My first REST design question is about the fact that RESTafarians seem to consider identification and location to be the same thing, and following from that, the question of how to make identification persistent in XML resources. For example, assume that http://www.example.org/airports/ca/cyow.xml
is both the unique identifier of an XML data object and the location of that object on the web. That’s the whole point of REST, really. RESTafarians don’t like interfaces where identifiers are hidden inside XML objects returned from POST requests to unrelated URLs, for example (in fact, they get angry in quite an amusing way).
GET and PUT
So, here’s a simple use case. Let’s say that I download the XML data file at http://www.example.org/airports/ca/cyow.xml
and it looks like this simple example:
<airport> <icao>CYOW</icao> <name>Macdonald-Cartier International Airport</name> <political> <municipality>Ottawa</municipality> <region>ON</region> <country>CA</country> </political> <geodetic> <latitude-deg>45.322</latitude-deg> <longitude-deg>-75.669167</longitude-deg> <elevation-msl-m>114</elevation-msl-m> </geodetic> </airport>
I then copy it onto a USB memory stick, bring it home from work, copy it onto my notebook computer, and work on it while offline during a business flight. The file no longer has any direct connection with its URL: it has gone through other transfers since the HTTP GET request I used to download it. How do I know what I’m working on or where I should PUT it when I’m done?
If this information has to be kept out of line, then some of REST’s advantages are evaporating, because now I have to start using custom-designed clients again instead of simply piggybacking on existing web technologies. As an identifier, the URL is clearly part of the resource’s state, and belongs in the XML data file; as a location, however, it is superfluous information and belongs only in the protocol (HTTP) level.

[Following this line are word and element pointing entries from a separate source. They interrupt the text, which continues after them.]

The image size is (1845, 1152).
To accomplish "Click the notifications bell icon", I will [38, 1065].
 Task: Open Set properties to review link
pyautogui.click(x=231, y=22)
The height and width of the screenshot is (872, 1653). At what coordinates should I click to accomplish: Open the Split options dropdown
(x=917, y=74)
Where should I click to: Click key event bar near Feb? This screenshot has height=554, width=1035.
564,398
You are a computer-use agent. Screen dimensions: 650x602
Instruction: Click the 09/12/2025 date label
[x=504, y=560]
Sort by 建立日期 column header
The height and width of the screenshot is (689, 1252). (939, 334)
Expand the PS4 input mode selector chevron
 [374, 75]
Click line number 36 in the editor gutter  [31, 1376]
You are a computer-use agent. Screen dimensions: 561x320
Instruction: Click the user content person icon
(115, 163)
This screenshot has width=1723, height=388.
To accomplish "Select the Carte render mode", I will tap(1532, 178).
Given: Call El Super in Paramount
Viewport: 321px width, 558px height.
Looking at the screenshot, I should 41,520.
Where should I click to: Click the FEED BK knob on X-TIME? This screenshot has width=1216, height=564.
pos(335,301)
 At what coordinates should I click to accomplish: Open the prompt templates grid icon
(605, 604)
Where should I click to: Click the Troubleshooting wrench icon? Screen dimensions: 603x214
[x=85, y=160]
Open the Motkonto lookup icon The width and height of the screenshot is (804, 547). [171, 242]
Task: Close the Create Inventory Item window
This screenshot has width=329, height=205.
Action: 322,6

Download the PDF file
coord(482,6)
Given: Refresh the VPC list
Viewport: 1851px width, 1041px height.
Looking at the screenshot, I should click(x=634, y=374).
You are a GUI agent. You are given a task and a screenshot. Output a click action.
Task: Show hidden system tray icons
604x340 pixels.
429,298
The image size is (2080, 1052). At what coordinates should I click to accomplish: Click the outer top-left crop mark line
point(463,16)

Where does the document identifier go?
Let’s assume that I get over my squeamishness and decide that the URL is a proper identifier and belongs in the XML representation. Now, how do I do that in a fairly generic way? xml:id is out of the question, since it’s designed only to hold an XML name for identifying part of a document, not a URL to identify an entire document. I could use (or abuse) xml:base, like this:
<airport xml:base="http://www.example.org/airports/ca/cyow.xml"> ... </airport>
I’m not certain, though, how XLink processors would deal with that. Would the relative URL “cyyz.xml” end up being resolved to http://www.example.org/airports/ca/cyyz.xml
or http://www.example.org/airports/ca/cyow.xmlcyyz.xml
? There’s also the possibility that some highly-cooked APIs might predigest the xml:base attribute so that application code never sees it. Do the XML standards people believe this kind of an xml:base usage is legit?
If xml:id is unusable, and xml:base is problematic, it looks like there might be no standard way to identify RESTful XML documents, and each XML document type will need its own ad-hoc solution. Any suggestions? Does the world need one more xml:* attribute (I hope not)?
I’d be interested in hearing how REST developers have dealt with identifier persistence and round-tripping when the identifier is the URL.
Pingback: Quoderat » REST design question #3: meaning of a link
Pingback: Quoderat » REST design question #4: how much normalization?
Pingback: Quoderat » REST design question #5: the “C” word (content)
Pingback: Quoderat » REST design question #5: the “C” word (content)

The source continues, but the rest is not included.